> _ASSIGNMENT_: Return, exactly as written, the line containing "Image resolution: width=1568" and every line after it to the end of the records below, with no pictures.
----------
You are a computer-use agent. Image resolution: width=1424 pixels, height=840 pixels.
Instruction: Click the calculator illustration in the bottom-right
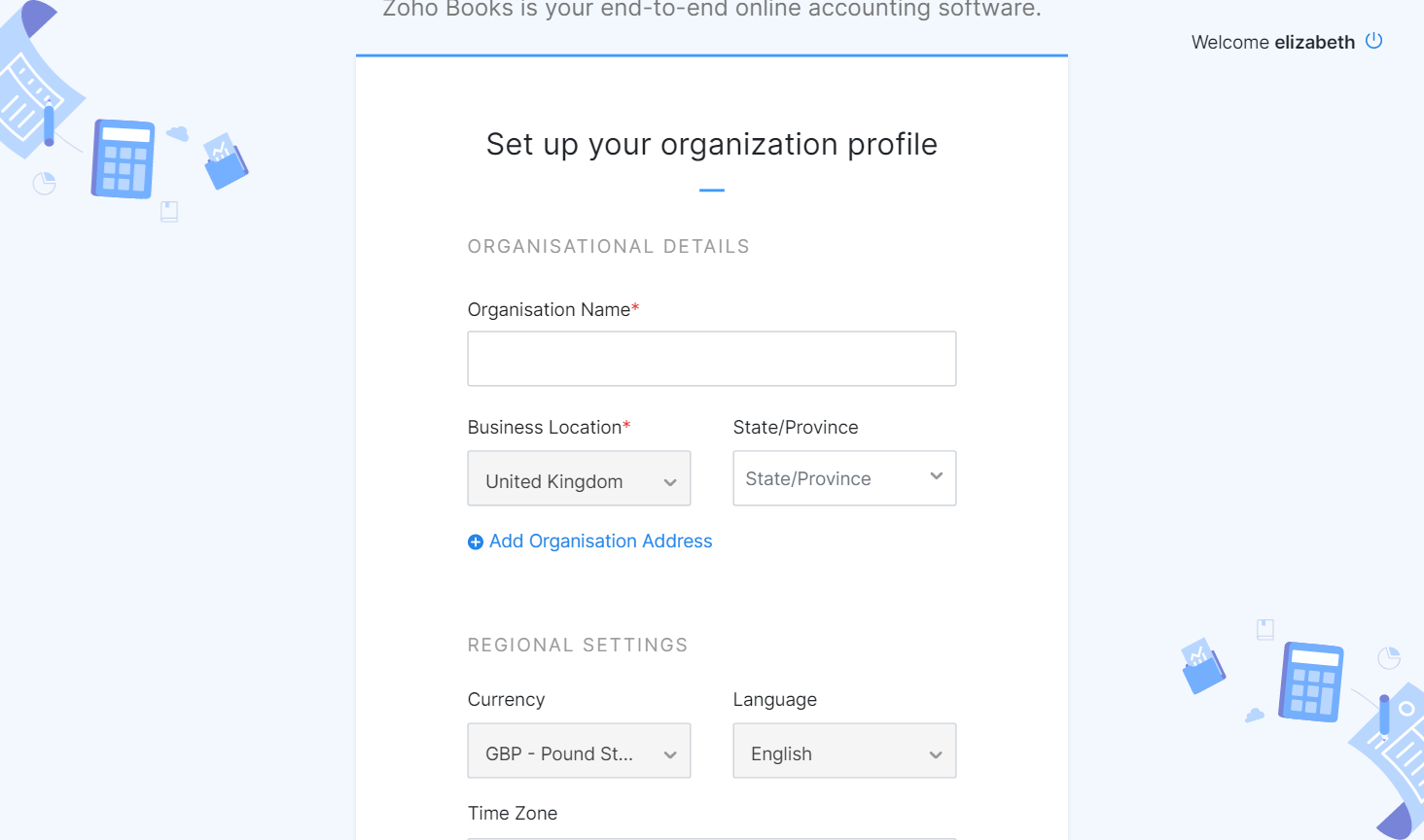[1312, 682]
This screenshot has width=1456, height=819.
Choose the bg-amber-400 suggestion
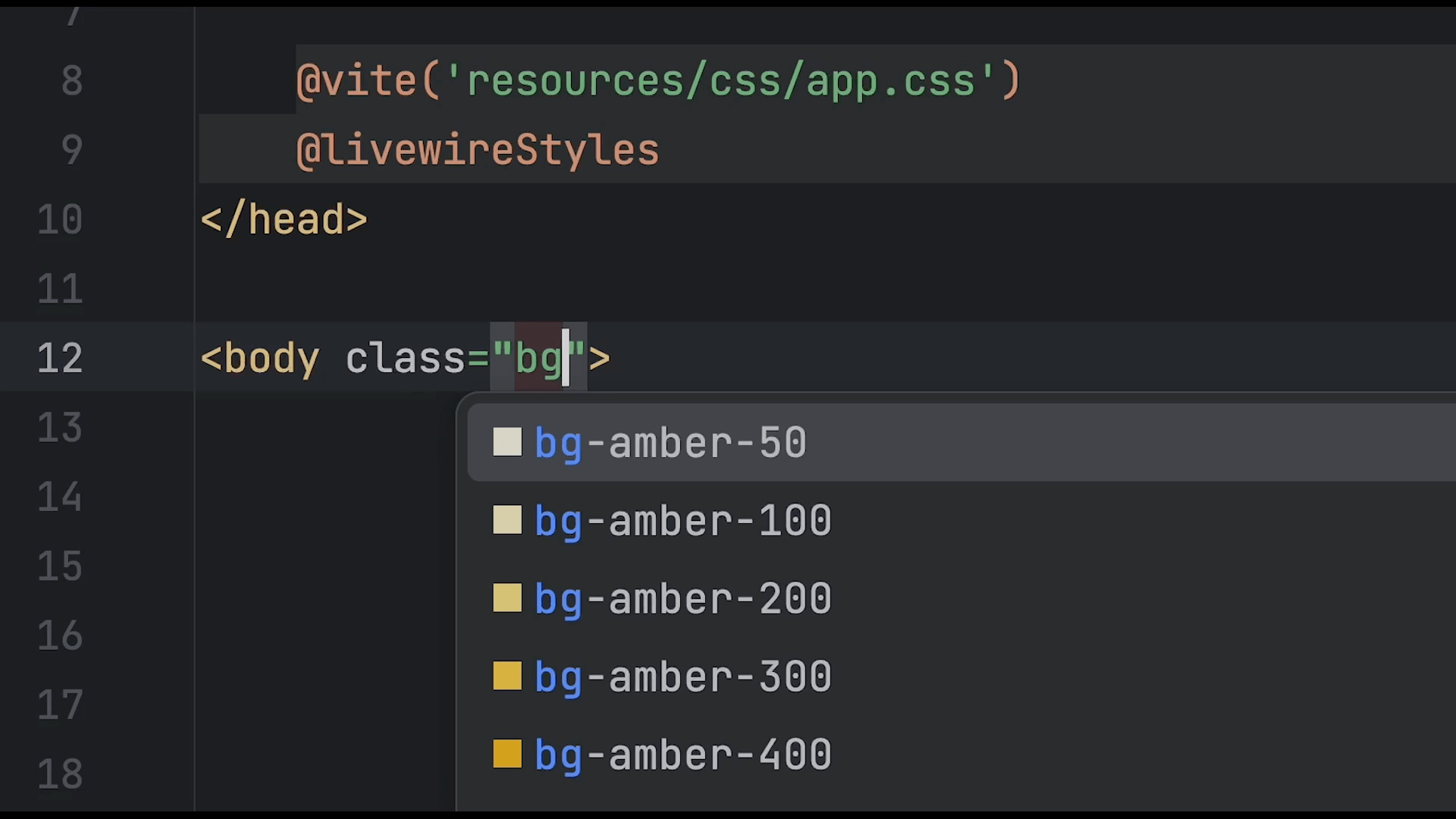pos(682,755)
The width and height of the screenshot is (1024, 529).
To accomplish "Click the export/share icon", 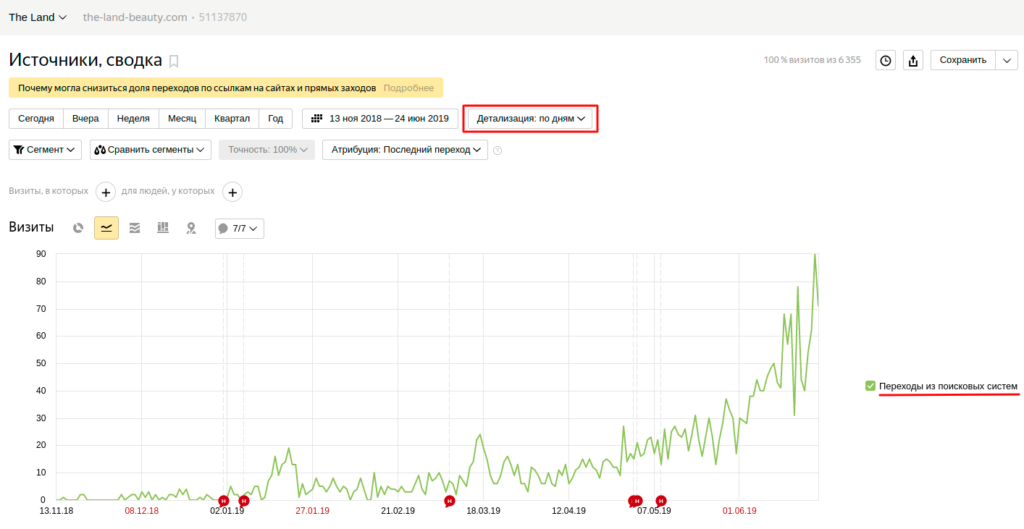I will (913, 61).
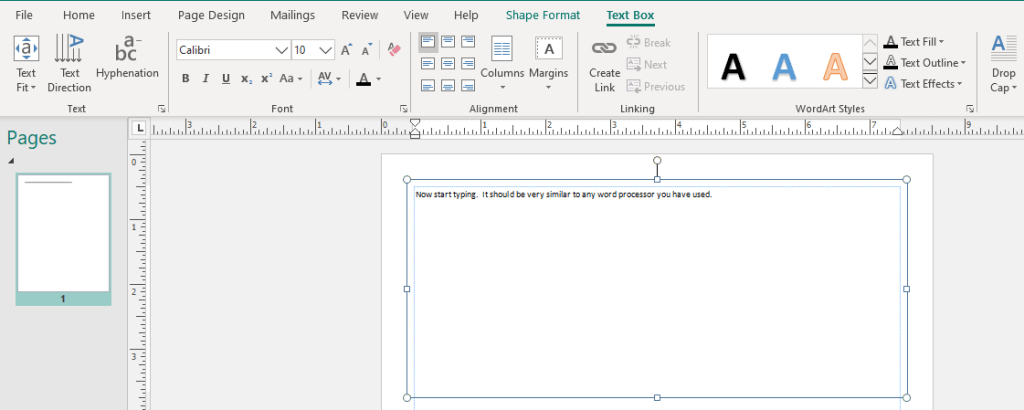Open the Hyphenation dialog
The image size is (1024, 410).
click(127, 60)
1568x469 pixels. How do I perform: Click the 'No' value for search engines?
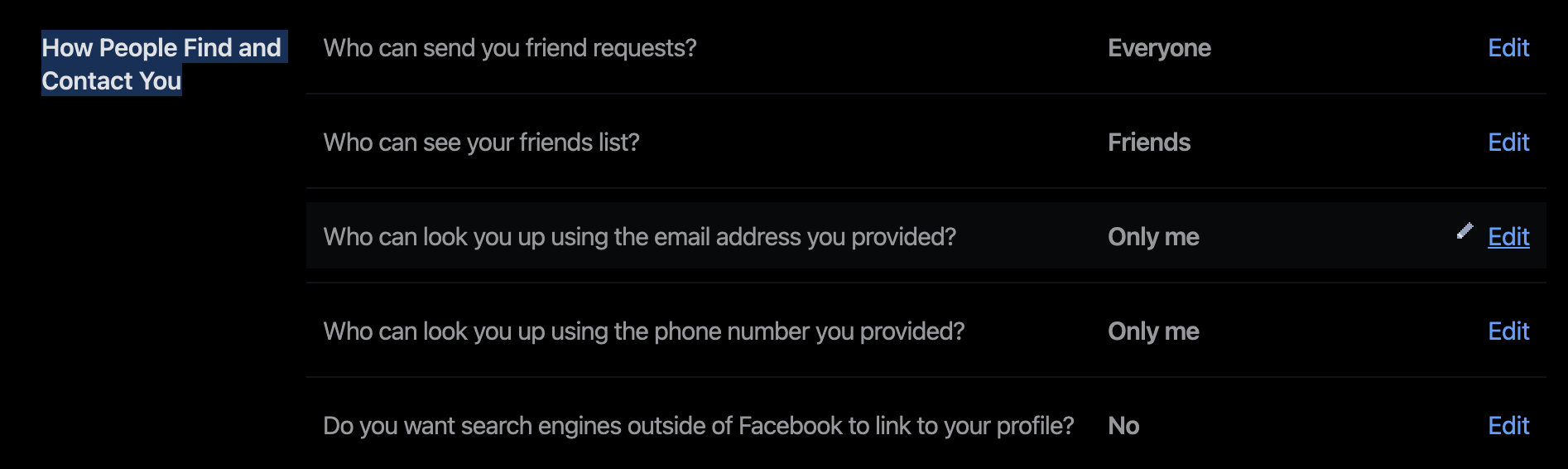(1123, 426)

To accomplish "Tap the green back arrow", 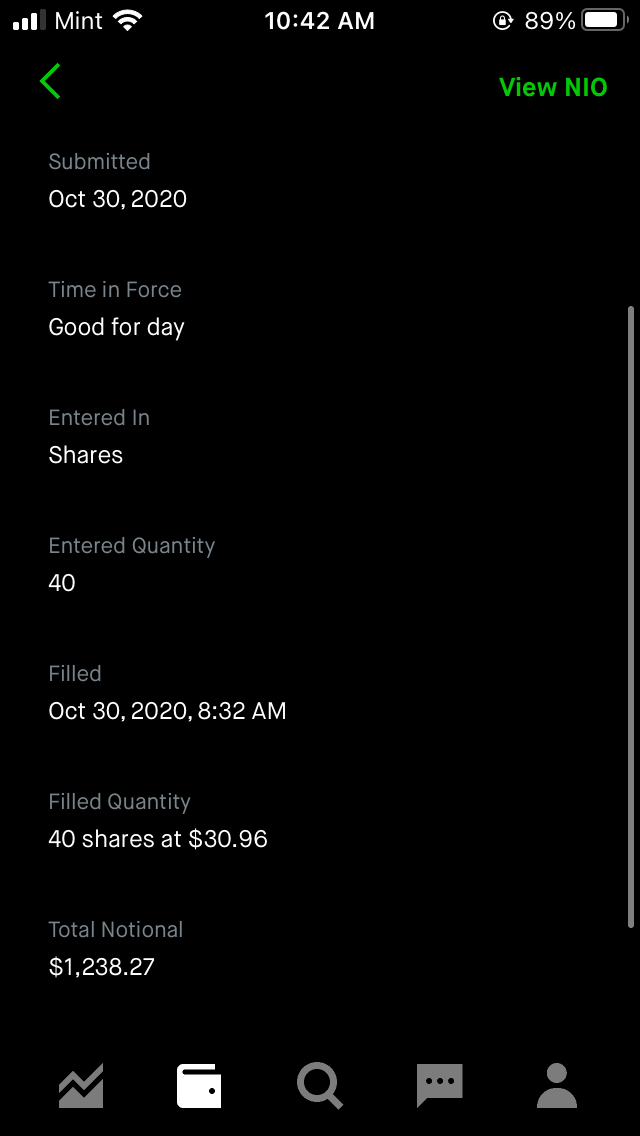I will point(51,82).
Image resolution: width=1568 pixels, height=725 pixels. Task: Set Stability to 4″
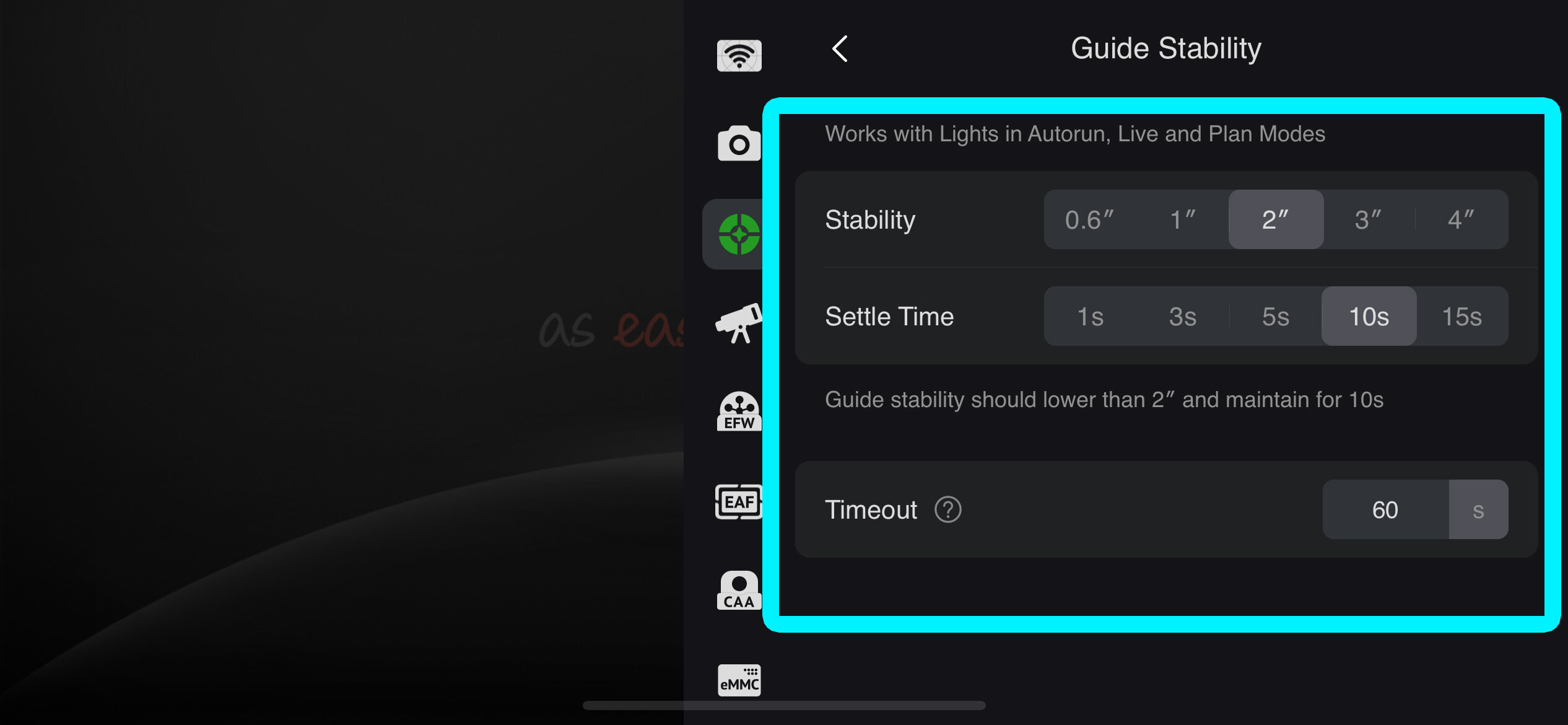click(x=1461, y=219)
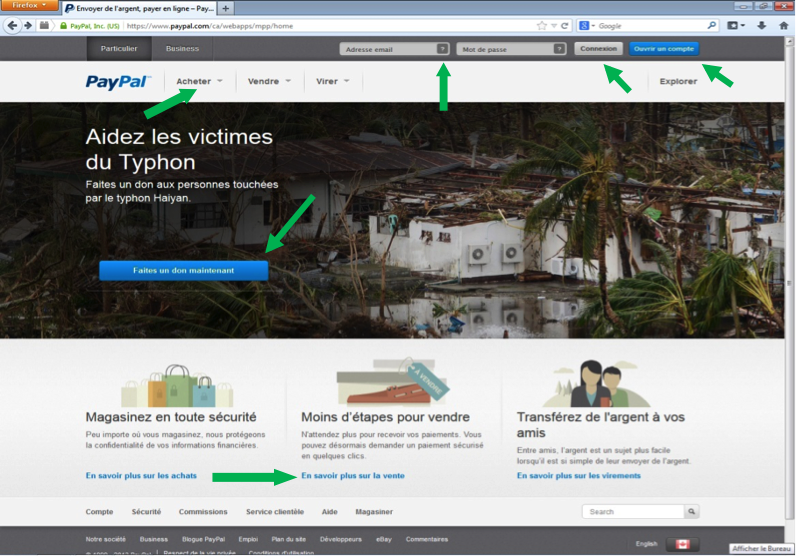Screen dimensions: 796x556
Task: Click 'Faites un don maintenant' button
Action: point(183,271)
----------
> _RESULT FOR THIS EXERCISE_:
Image resolution: width=1568 pixels, height=725 pixels. Task: Set Stability to 4″
click(x=1461, y=219)
Screen dimensions: 796x556
Task: Click 'Faites un don maintenant' button
Action: point(183,271)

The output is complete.